When we landed and got off the plane, it felt like we had arrived at a tropical holiday destination. It was boiling hot, bright blue skies and palm trees everywhere. You can drive around the entire of Easter Island within about 90 minutes, so we arrived at our hotel in less than 10 minutes after leaving the airport.

We were excited to hear that we had arrived during the middle of carnival, so we should head down to the main street to watch the parade at 5pm. What we learnt this day and as we experienced for the entire time we were on Easter Island is that the locals have no bloody clue when it comes to what time things happen. 5pm rolled around, then 5.30pm, then 6pm, then 6.30pm – but this point we were bored out of our minds sat on the side of the road waiting. There were plenty of people dressed up (well more like undressed) walking along the road to join the parade and we could hear a band but nothing much else happening. At 7.15pm we decided to go and find the parade ourselves, as it was just taking too long.

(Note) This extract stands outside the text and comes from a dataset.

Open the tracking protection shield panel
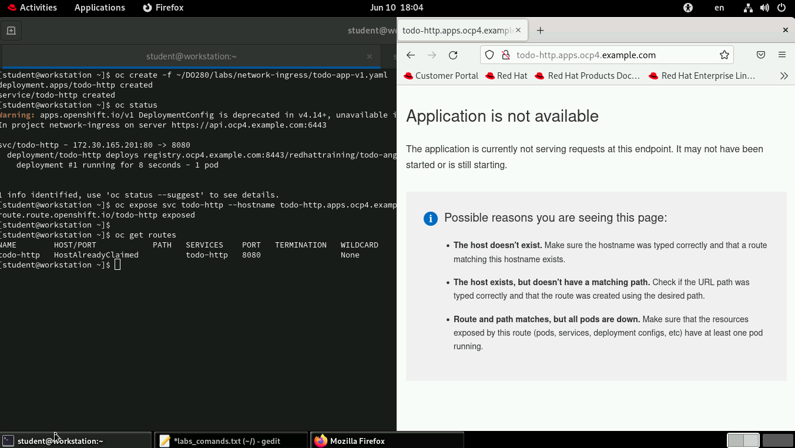This screenshot has height=448, width=795. [x=489, y=54]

At the other end of the street we finally found the band who were being lead by a truck, which was moving about 2 meters, stopping, letting the band play 2 or 3 songs while men (wearing nothing more than a modesty towel and body paint) performed a dance similar to the hakka, then they moved forward again and repeated the process. If we hadn’t of gone to find the parade I don’t think they would have passed our original spot until about 8pm.

Following the band were carnival floats depicting the islands history, more dancers, other bands and lots of tourists half naked dressed up and joining in the fun. It was certainly a sight to see!

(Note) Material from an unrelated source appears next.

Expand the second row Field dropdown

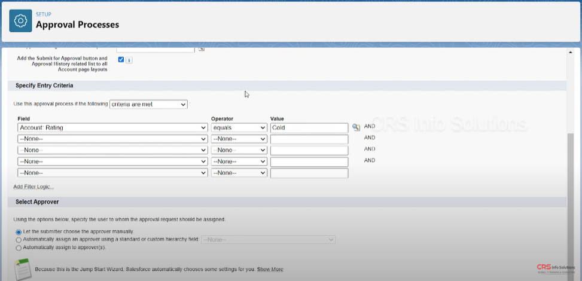[x=112, y=139]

The following day we had a private tour booked to explore all over the island and hear about the ‘Easter Island heads’ which we now know are called Moai. We were told so much, I don’t even know where to start…

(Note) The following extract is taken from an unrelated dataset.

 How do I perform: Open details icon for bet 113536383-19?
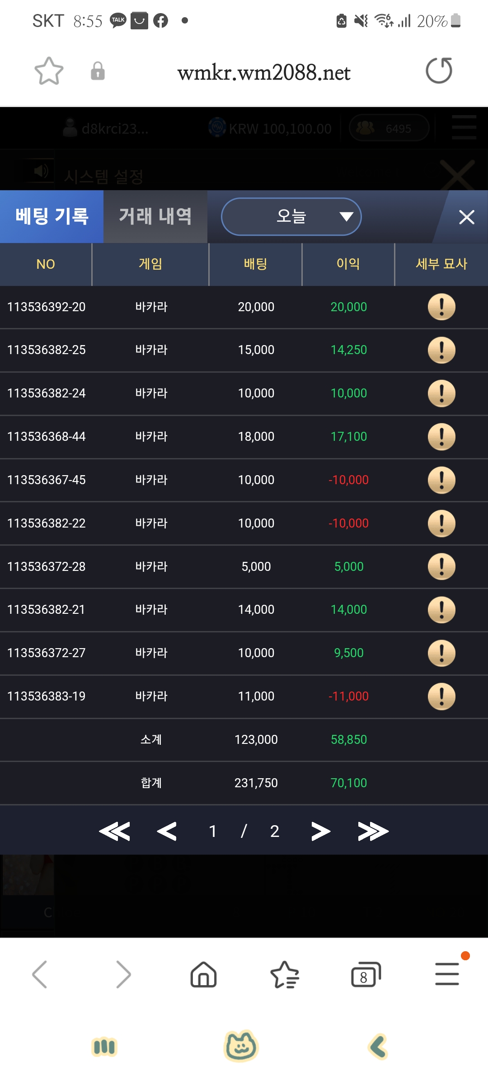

1) The island was formed by 3 volcanoes erupting over 750,000 years ago.
2) The island was inhabited in around 400AD by people from (they believe) French Polynesia who’s island was sinking and they needed to find a new home.
3) The Rapa Nui people consisted of 15 clans and around 40 people per clan (so approx. 600 inhabited the island at the beginning). Each clan was ruled by a clan leader, they had their own territories, they were all ruled by 1 king and all lived in harmony for around 500 years.
4)The Moai were ordered by clans to be built in memory of their past clan leaders.
5) The clans paid the builders in food and water (it was considered an honour to build a Moai).
6) Each Moai took 9 months to carve then up to a year to transport to its platform on the island.
7) The Moai were carved directly out of the mountain side and then slid down to the bottom of the quarry using logs and rope, from there the detail was finished and then they were moved to the clans.
8) On average a Moai could weigh up to 75 tons.
9) The Moai you see on the postcards that look like heads, are all at the quarry where they were carved, these ones were still in production or about to be moved.
10) They have found 887 MOAI on the island to date, only 288 reached their final destination, 397 were at the quarry and 92 were in transit.
11) Moai that reached their platform were given eyes made of coral and obsidian, which they believed held the power of the dead clan leader it represented.
12) All Moai face inwards to the island to watch over the clan, except one platform of 7 Moai which face the sea, these represent the 7 explorers who found the island.
13) A number of the Moai have a red stone top knot (which looks like a hat) which was carved at a different quarry. It was created much bigger than required then rolled to the platform, by the time if arrived it had worn down enough to be the right size to fit on the head.
We learnt all of this just within the first hour of the tour, as you can imagine we had a million questions for our guide Hugo, who had been studying the Rapi Nui culture for 38 years.

Just before lunch we visited the quarry where the largest number of Moai are, here we learnt more about the demise of the people.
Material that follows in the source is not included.